The change comes at a crucial time for the steel and scrap industries. Prices, which surged to unprecedented levels in the first half of 2008, are now showing signs of stabilizing—although whether this is due to a normal summer slowdown or a more fundamental change remains to be seen.
Chrysler was the last of the Big Three U.S. automakers to offer its bundles at auction each month. These now reportedly will be sold on a formula price. General Motors Corp. has been doing that for 20 years. Ford Motor Co. likewise sells much of its bundle output directly to steel mills, or swaps them back to mills for a discount on new steel coils. Ford had continued to offer a few thousand tons of bundles from its big Chicago-area stamping plant each month as a test of the steel scrap market, but it has been a long time since Ford generated more than 10,000 tons of bundles in a month, which it sells under contract to a Midwest mini-mill. Thus, there have been no Ford bundles on the auction block for close to two years.
None of the so-called transplant automakers, or "new domestics," generates enough factory bundles to be seen as a representative price. For example, one Japanese automaker's bundles were sold to a single Midwest steelmaker in June, but that was only 500 tons, a volume that some might argue would be even more unrepresentative as a sample than Chrysler's bundles.
For many in the scrap and steel industries, the auto bundle prices are a familiar indicator even though most months less than 25,000 tons were sold at auction. Still, they were—and perhaps one day again will be—a gauge to measure the strength of demand for industrial steel scrap. Although many complained about how few were sold and how unrepresentative these bundles were—vs. some 60 million tons of ferrous scrap sold in the United States each year—the results of the auctions were keenly watched.
There is no direct substitute for the auto bundles price. While it is not AMM's place to make recommendations, we would like to draw our readers' attention to another price that we list that provides an indicator of the industrial steel scrap market.
The AMM No. 1 Busheling Composite is published each weekday on the scrap news page with our more familiar AMM No. 1 Heavy Melting Steel Composite and Shredded Scrap Composite. This price is the average of three cities in the nation's industrial heartland—Chicago, Cleveland and Pittsburgh—on a delivered-to-mill basis. And like our other two ferrous scrap benchmark prices, it is averaged for the week from Friday through Thursday so that is available for publication in AMM each Monday.

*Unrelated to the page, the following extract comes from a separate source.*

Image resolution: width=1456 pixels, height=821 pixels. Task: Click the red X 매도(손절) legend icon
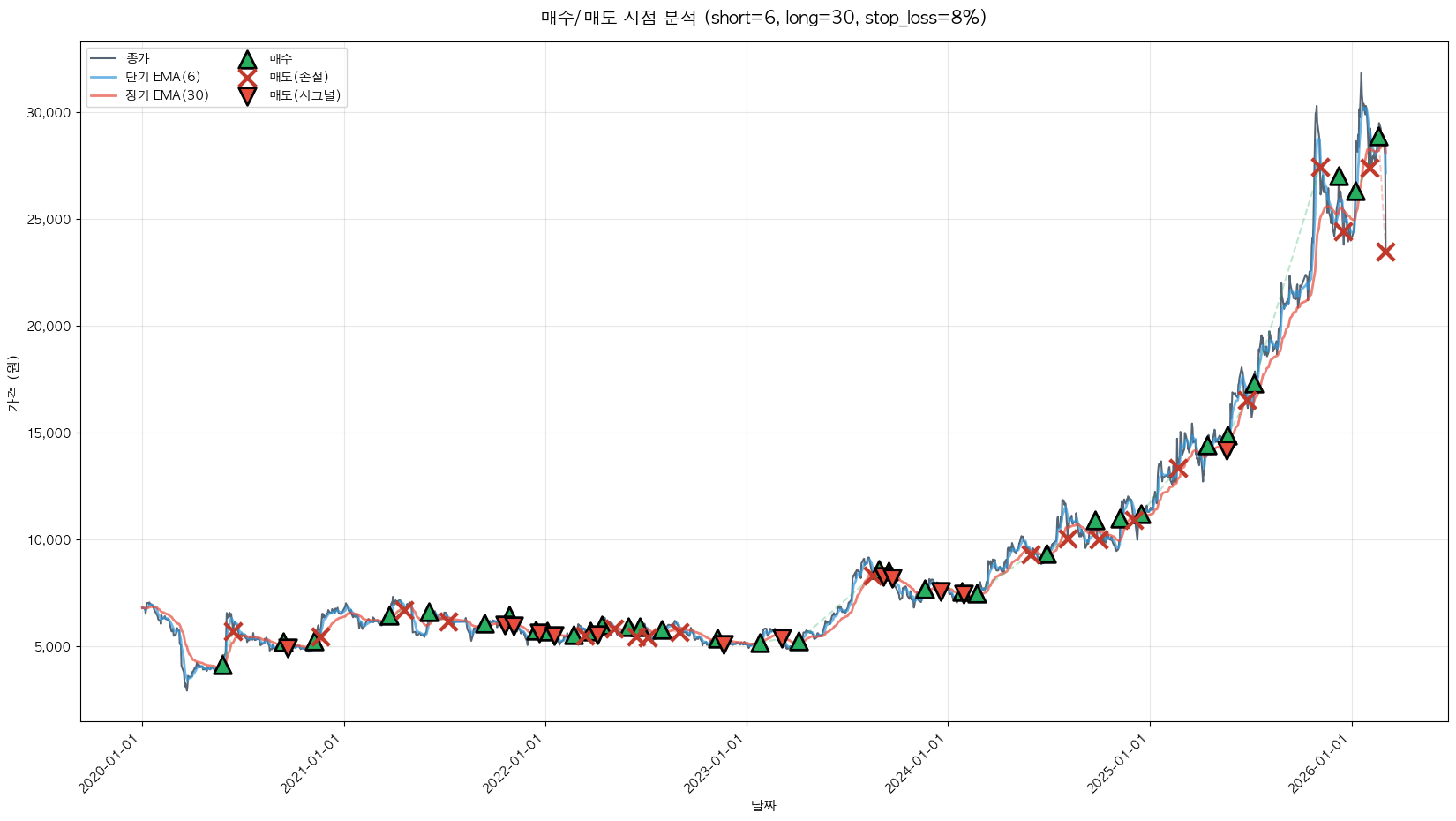pyautogui.click(x=247, y=78)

We believe the No. 1 Busheling Composite offers a more representative sample of the prices paid for such industrial steel scrap as No. 1 busheling. We have been publishing this composite price for about two years, giving anyone who is so inclined the opportunity to measure it against the auto bundle price movements and those of other industrial steel scrap grades. Also, by averaging prices from three cities, we feel we have minimized the impact of a buying binge in one area and its influence on the steel industry's scrap surcharges. By offering it as a weekly average, we hope to mitigate dramatic gains that can occur within one day in any one of the cities that make up our composite price.